Data.
○ ○ ○ ○

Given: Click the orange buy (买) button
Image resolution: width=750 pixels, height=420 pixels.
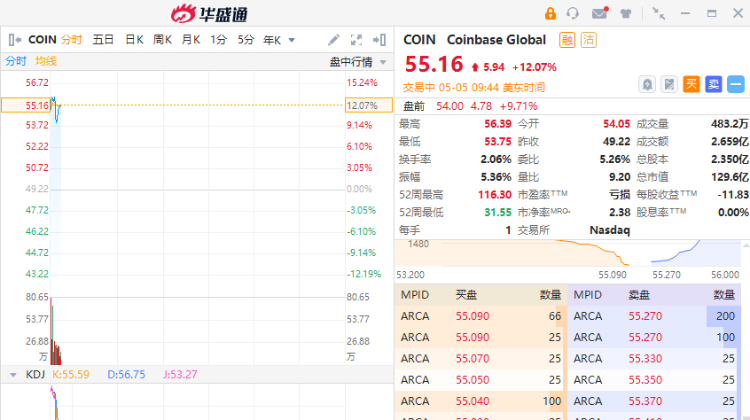Looking at the screenshot, I should click(691, 84).
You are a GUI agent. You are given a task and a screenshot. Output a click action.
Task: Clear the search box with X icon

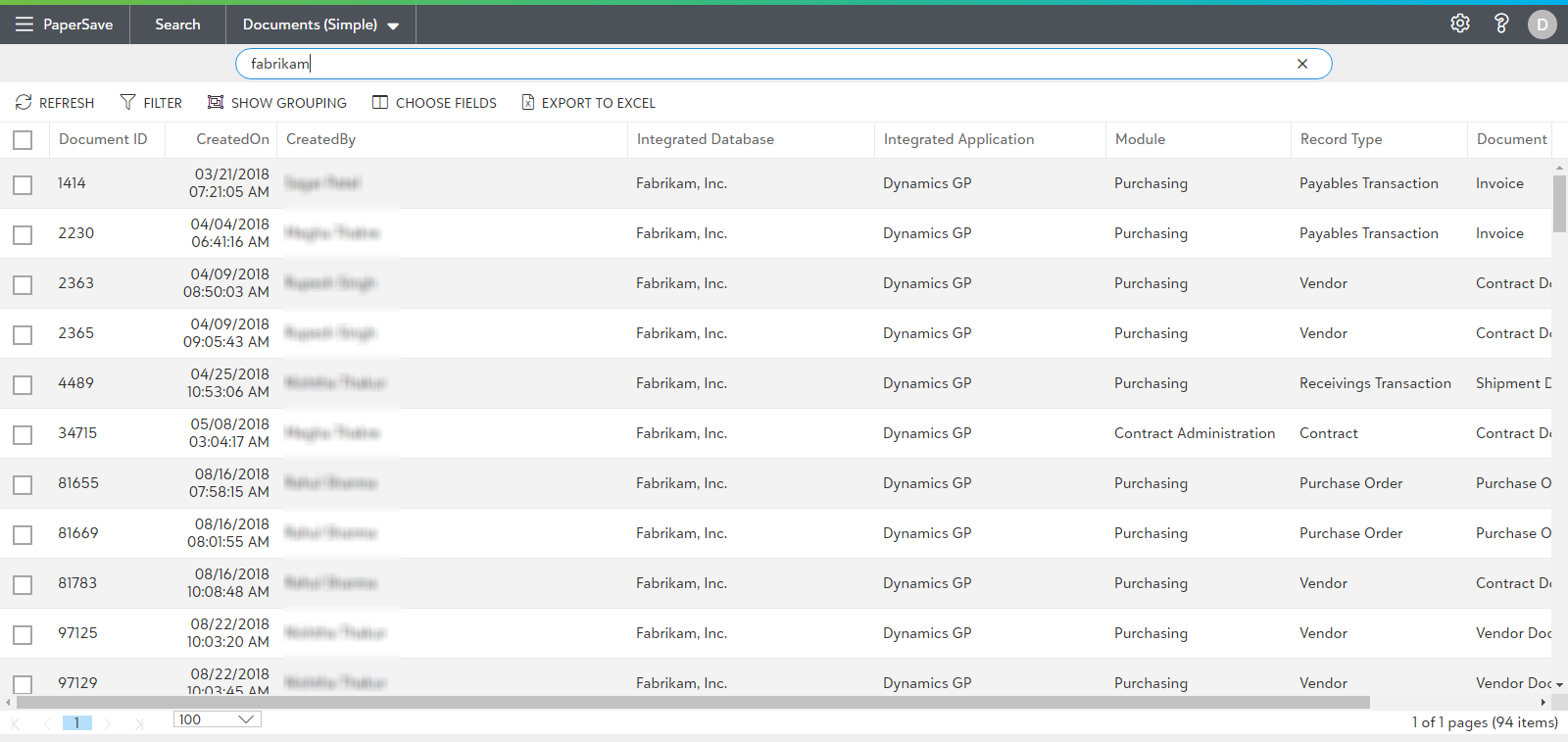[1301, 64]
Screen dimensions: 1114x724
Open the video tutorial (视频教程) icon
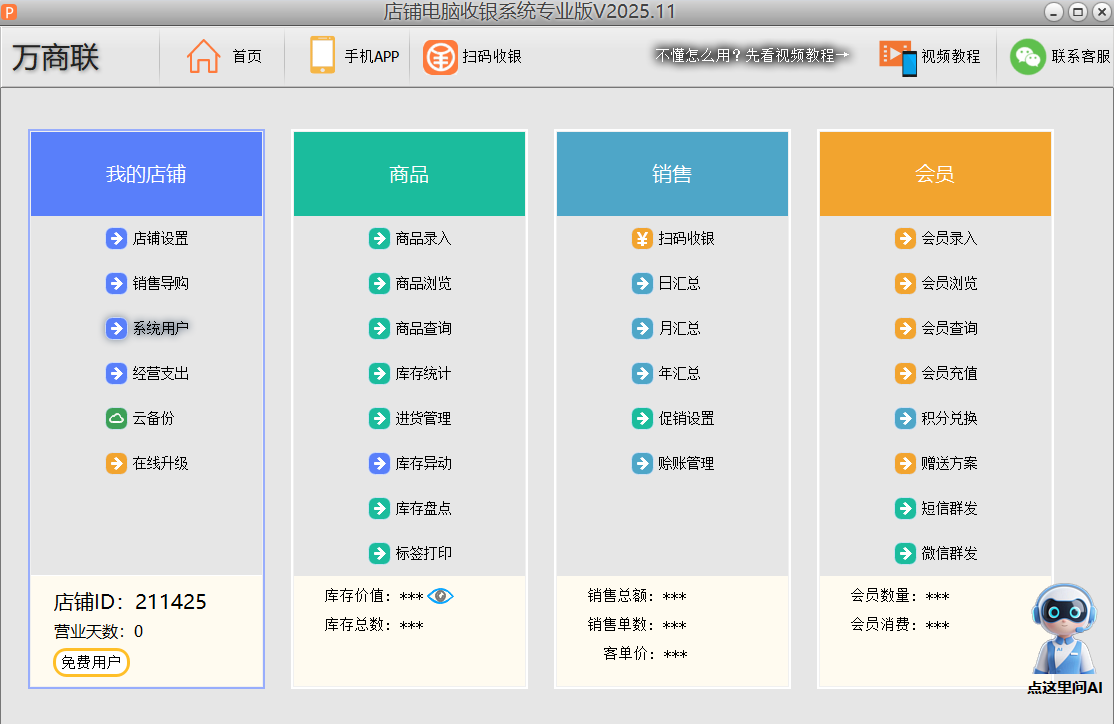(x=897, y=57)
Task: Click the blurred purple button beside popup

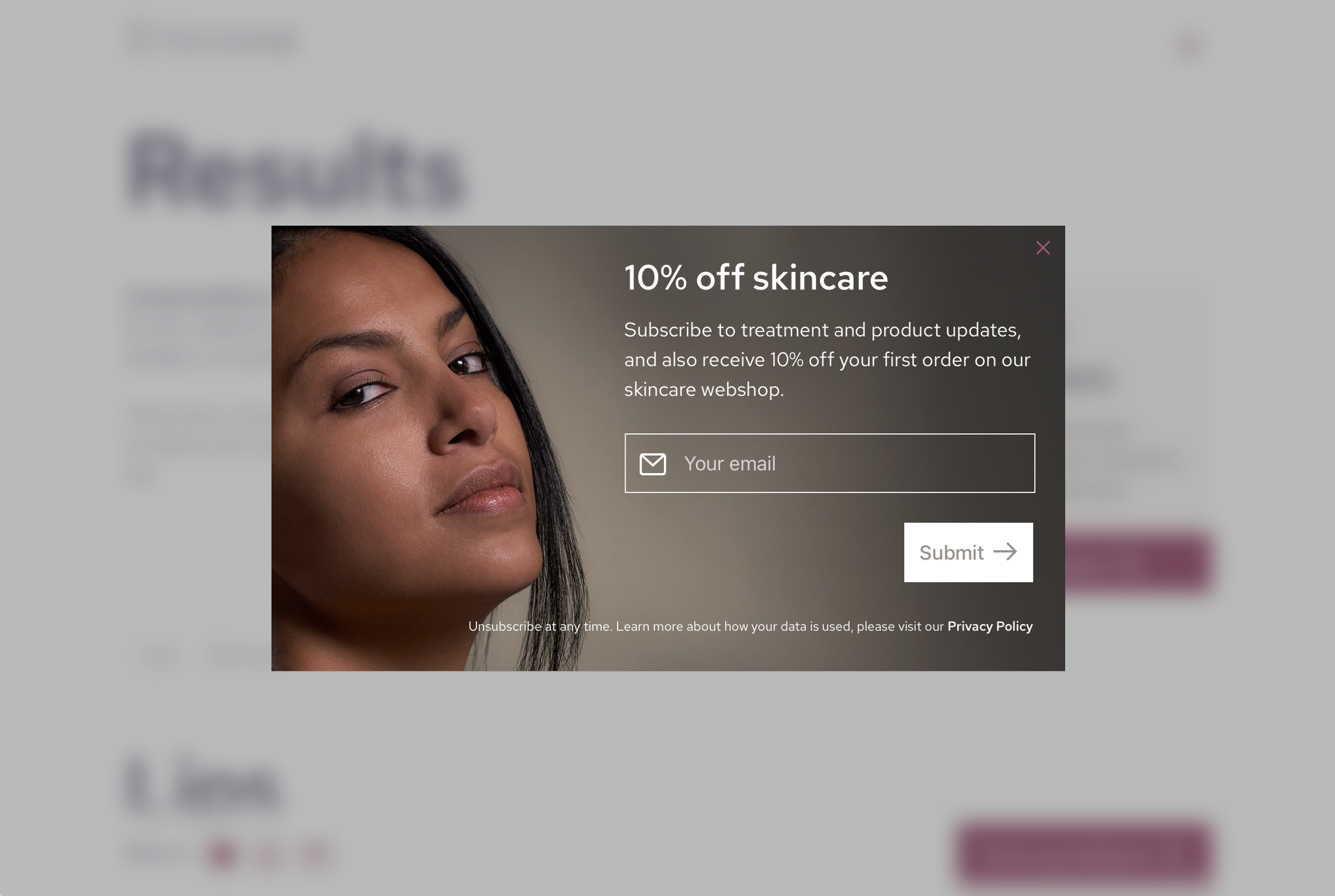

○ ○ ○ ○

Work required.
Return every line of the listing above where "button" appears.

Written response.
Given: Click the orange buy (买) button
Task: Click the blurred purple button beside popup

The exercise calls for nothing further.